David Cronenberg is an incredibly fascinating filmmaker. While on the surface many of his films may appear to be merely strange sci-fi outings or overly erotic indulgences, there is a lot more going on in his work. For example: in a lot of his older work, he has a strange fascination with exploring the [usually] dangerous consequences of the rise of technology in our society. There are films like “The Fly,” about a scientist whose experiments with teleportation go seriously wrong (and the dangers of teleportation are something my friends can tell you I won’t shut up about since reading Michio Kaku’s fascinating book “Physics of the Impossible”; for further examples, click here); or the bizarrely erotic “Crash” (not the 2005 Oscar winner) which at first glance may look to just be about a vehicular sexual fetish, but the metaphors run deeper; or 1999’s “eXistenZ,” which works curiously well as a companion piece to his earlier film “Videodrome,” an exploration humanity’s fascination with the violent and depraved.

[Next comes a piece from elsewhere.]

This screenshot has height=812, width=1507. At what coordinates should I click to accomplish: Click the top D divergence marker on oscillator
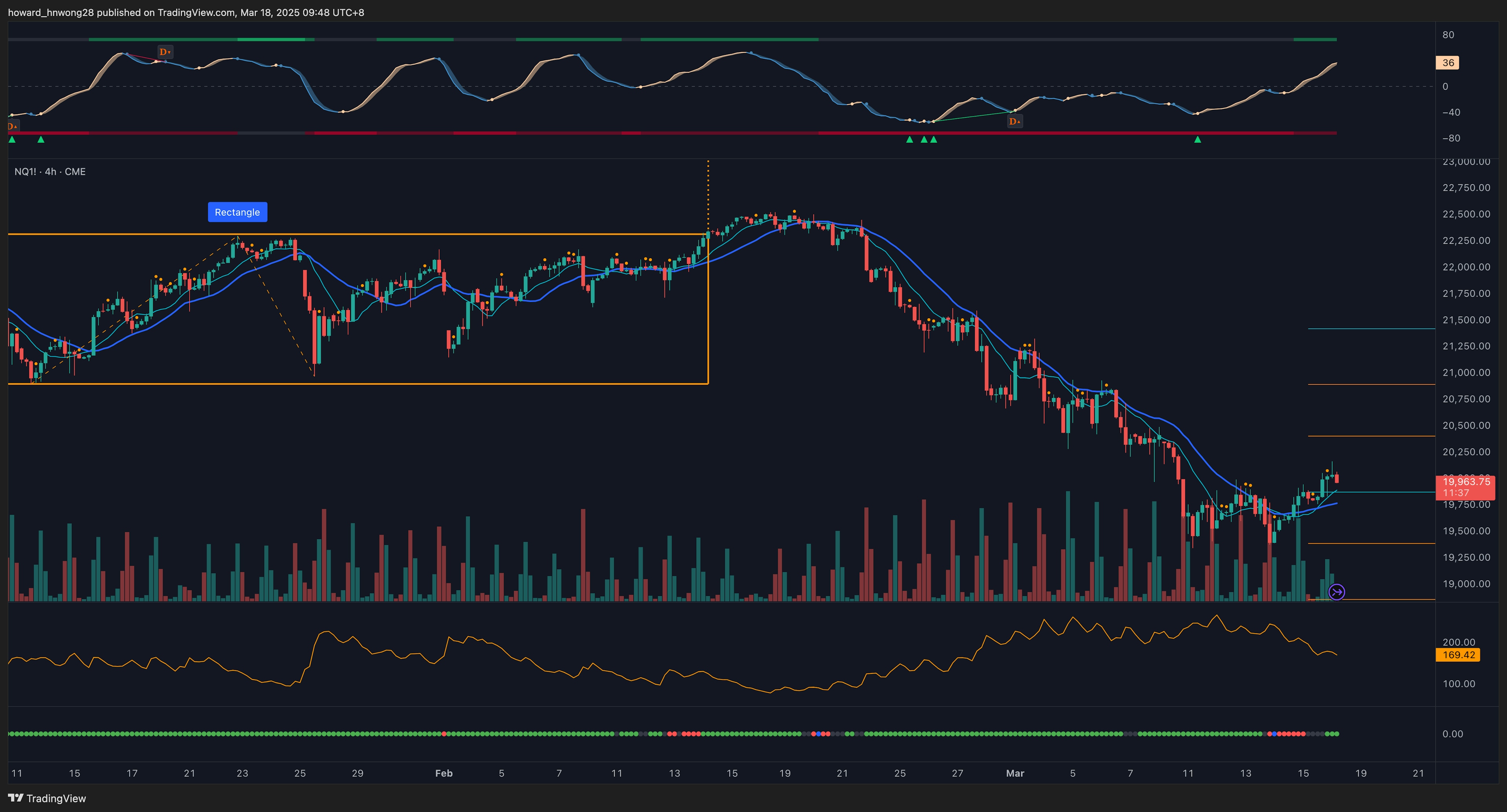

However, after 2002’s “Spider” he took a curious turn for the more realistic with the [still great] films “A History of Violence” and “Eastern Promises.” Last year he released his newest film, “A Dangerous Method,” which plays this weekend at the University of Louisville Floyd Theater.
“A Dangerous Method” is based on the true story of the relationship between Sigmund Freud, Carl Jung, and Jung’s once-patient and eventually first female psychoanalyst, Sabina Spelrein. The film stars Viggo Mortenson (in his third consecutive starring role in a Cronenberg film) as Freud, Michael Fassbender as Jung, and Keira Knightley as Spelrein.
“A Dangerous Method” plays at the Floyd Theater tonight at 5:00 and 8:00, Saturday at 5:00 and 8:00, and Sunday at 8:00. Admission is $1.50 for U of L students and $3.00 for the general public. The Floyd Theater is located on the third floor of the Student Activities Center on the U of L campus.